Comme l’explique Andrew Ferguson, professeur de droit, nous évoluons vers un État où les procureurs et la police pourront prétexter: L’algorithme m’a dit de le faire, alors je l’ai fait, je n’avais aucune idée de ce que je faisais. Et cela se produira à très grande échelle, quasiment sans supervision (p. 228).
Malgré l’expansion massive des contrats gouvernementaux pour les systèmes d’IA, on ne s’est guère demandé si les entreprises privées qui commercialisent ces technologies devraient être tenus pour responsables des préjudices causés quand des gouvernements utilisent leurs systèmes. Comme les gouvernements se tournent très souvent vers des entrepreneurs pour obtenir les architectures algorithmiques de prise de décision, qu’il s’agisse de police ou de protection sociale, des prestations tech comme Palantir devraient pouvoir être accusés de discrimination et d’autres violations. Actuellement, la plupart des États tentent de rejeter toute responsabilité quand les systèmes d’IA pour lesquels ils ont opté causent des problèmes : “Nous ne pouvons pas être responsables de quelque chose que nous ne comprenons pas”! Cela signifie que les algorithmes commerciaux contribuent au processus de prise de décision sans qu’il y ait un vrai mécanisme de responsabilité. Avec le juriste Jason Schulz, j’ai affirmé que les concepteurs de systèmes d4IA qui influencent directement des décisions gouvernementales devraient être considérés comme des acteurs étatiques afin de pouvoir être jugés en matière de responsabilité constitutionnelle dans certains contextes (pp. 230-231).
Et comme le montre la politologue Virginia Eubanks dans Automating Inegality, quand les système d’IA sont déployés dans le cadre de l’État-providence, ils servent avant tout à surveiller, évaluer et limiter l’accès des gens aux ressources publiques plutôt que de moyen d’offrir une aide plus généreuse (p. 238).


En guise de conclusion:

Cette évolution entraîne une vision différente de la souveraineté de l’État, modulée par la gouvernance algorithmique des entreprises, et elle aggrave le profond déséquilibre du pouvoir entre les agents de l’État et les personnes qu’ils sont censés servir. (p. 243).
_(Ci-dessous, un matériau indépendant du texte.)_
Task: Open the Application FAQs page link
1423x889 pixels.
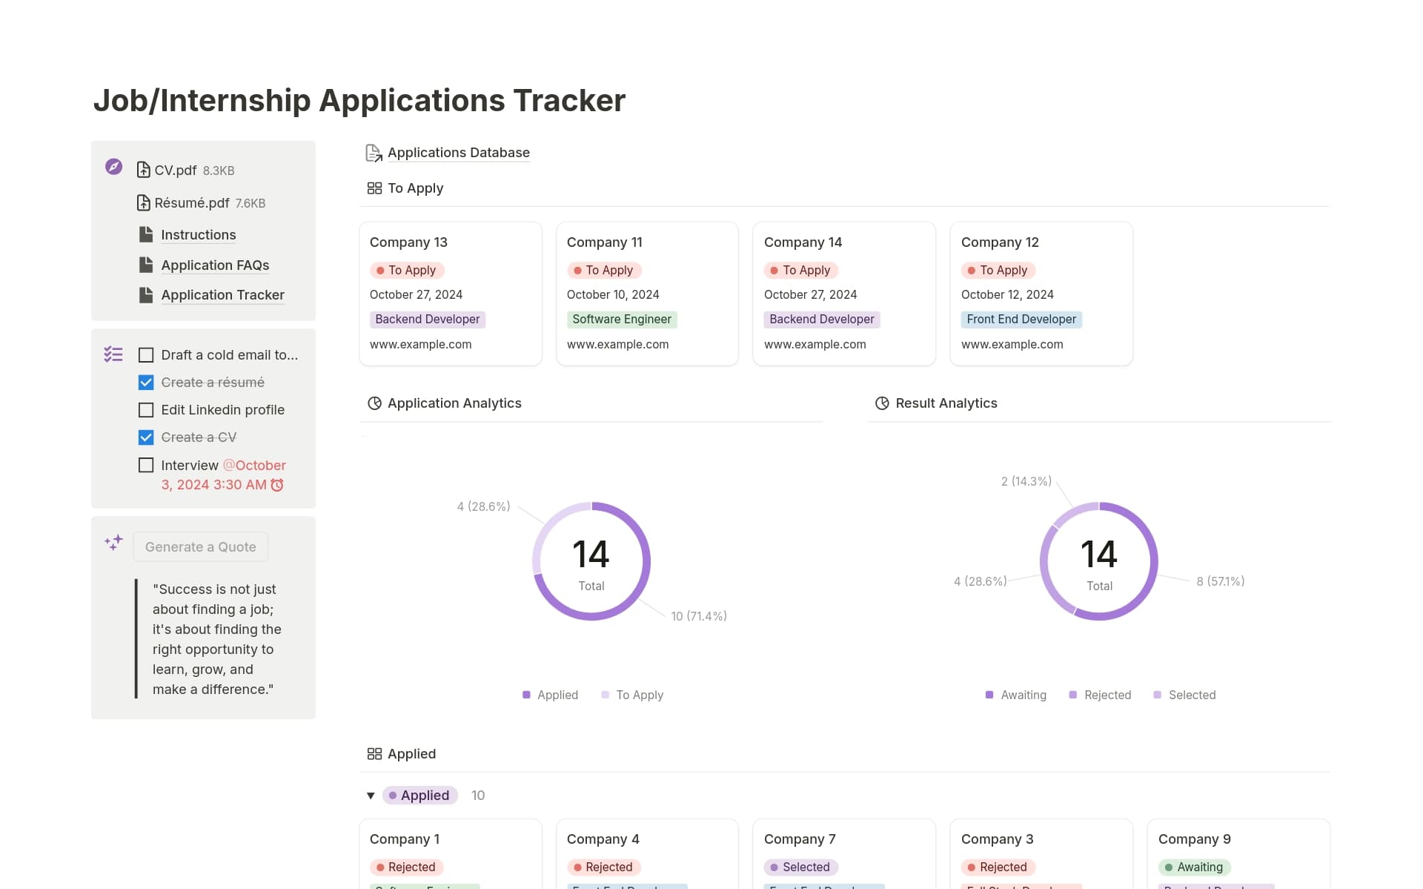Action: pos(215,265)
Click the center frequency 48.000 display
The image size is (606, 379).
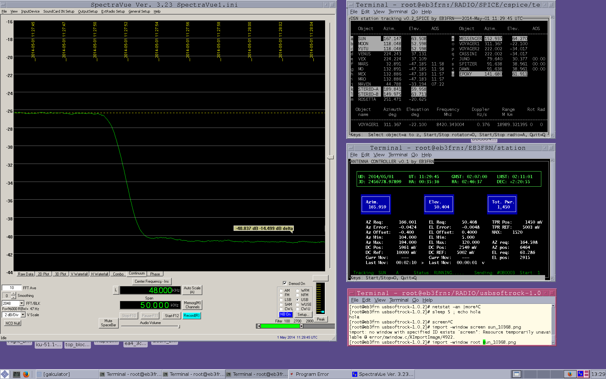point(150,290)
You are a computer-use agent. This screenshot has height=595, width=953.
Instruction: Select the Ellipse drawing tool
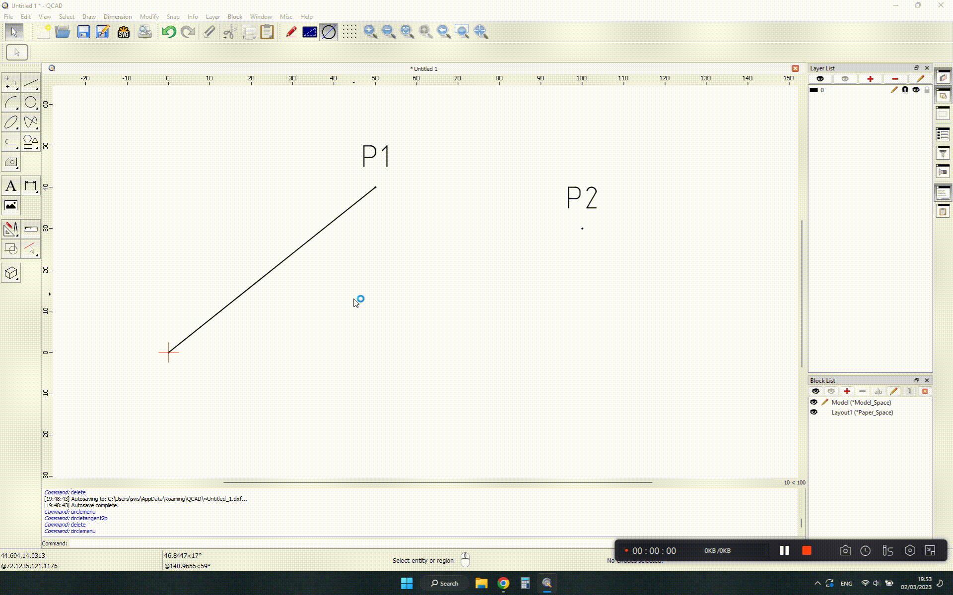[11, 122]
Une conclusion sans appel : pour comprendre l’IA, nous devons voir les structures de pouvoir qu’elle sert!

L’intelligence artificielle n’est pas une technique computationnelle objective, universelle ou neutre, qui prend des décisions sans orientation humaine. Ses systèmes sont inscrits dans le monde social, politique, culturel, économique, façonnés par des humains, des institutions et des impératifs qui déterminent ce qu’ils font et comment ils le font. Ils sont conçus pour trier, pour amplifier les hiérarchies et pour encoder des classifications étroites. Quand ils sont appliqués à des contextes sociaux comme la police , la justice, les soins de santé et l’éducation, ils peuvent reproduire, amplifier et aggraver les inégalités structurelles existantes. Ce n’est pas un hasard: les systèmes d’IA sont construits pour voir et intervenir dans le monde d’une manière qui avantage surtout les États, les institutions et les entreprises qu’ils servent. En ce sens, les systèmes d’IA sont une expression du pouvoir, qui résulte de forces économiques et politiques plus marges; ils sont créés afin d’augmenter les profits et de centraliser le contrôle pour ceux qui les utilisent. Mais ce n’est généralement par ainsi que nous est contée l’histoire de l’intelligence artificielle. (p. 245).
Ce livre suggère que les véritables enjeux de l’IA sont les systèmes mondiaux interconnectés d’extraction et de pouvoir, et non l’imaginaire technocratique de l’artificiel, de l’abstraction et de l’automatisation. Si nous voulons comprendre l’IA pour ce qu’elle est, nous devons voir les structures de pouvoir qu’elle sert. (p. 252).
C’est un réagencement radical de la vie des citoyens, où les centres de pouvoir sont renforcés par des outils qui voient selon la logique du capital, de la police et de la militarisation (p.258).
…on se focalise généralement sur les fins éthiques de l’IA, sans évaluer les moyens éthiques de son application. Contrairement à la médecine ou au droit, l’IA n’a pas de structure ou de normes de gouvernance professionnelle, pas de définition s et d’objectifs acceptés pour le domaine, pas de protocoles standards pour impose des pratiques éthiques (p. 259).
Pour aller à l’encontre de ce processus, il faut se concentrer sur les intérêts des communautés les plus affectées. Au lieu de glorifier les fondateurs d’entreprises, les investisseurs en capital risque et les visionnaires de la tech, nous devrions commencer par le vécu de ceux qui sont privés de pouvoir, victimes de discriminations, et auxquels nuisent les systèmes d’IA (p. 260).
En rejetant les systèmes qui aggravent les inégalités et la violence, nous bravons les structures de pouvoir que l’IA renforce ordinairement e nous créons les bases d’une société différente (p. 263).

En résumé

Les biais de conception et de mise en œuvre des programmes liés à l’IA (et au deep learning qui y est presque systématiquement lié), se cumulent avec une utilisation majoritairement au service du grand capital de mèche avec les États forcés de recourir à ces entrepreneurs qu’aucune tradition ou règle éthique autre que l’efficacité immédiate et le profit ne guident!
C’est donc à ces niveaux et sous ces angles que le citoyen conscient doit faire porter son action pour des évolutions consciemment plus humanistes ou, simplement, plus “humaines”!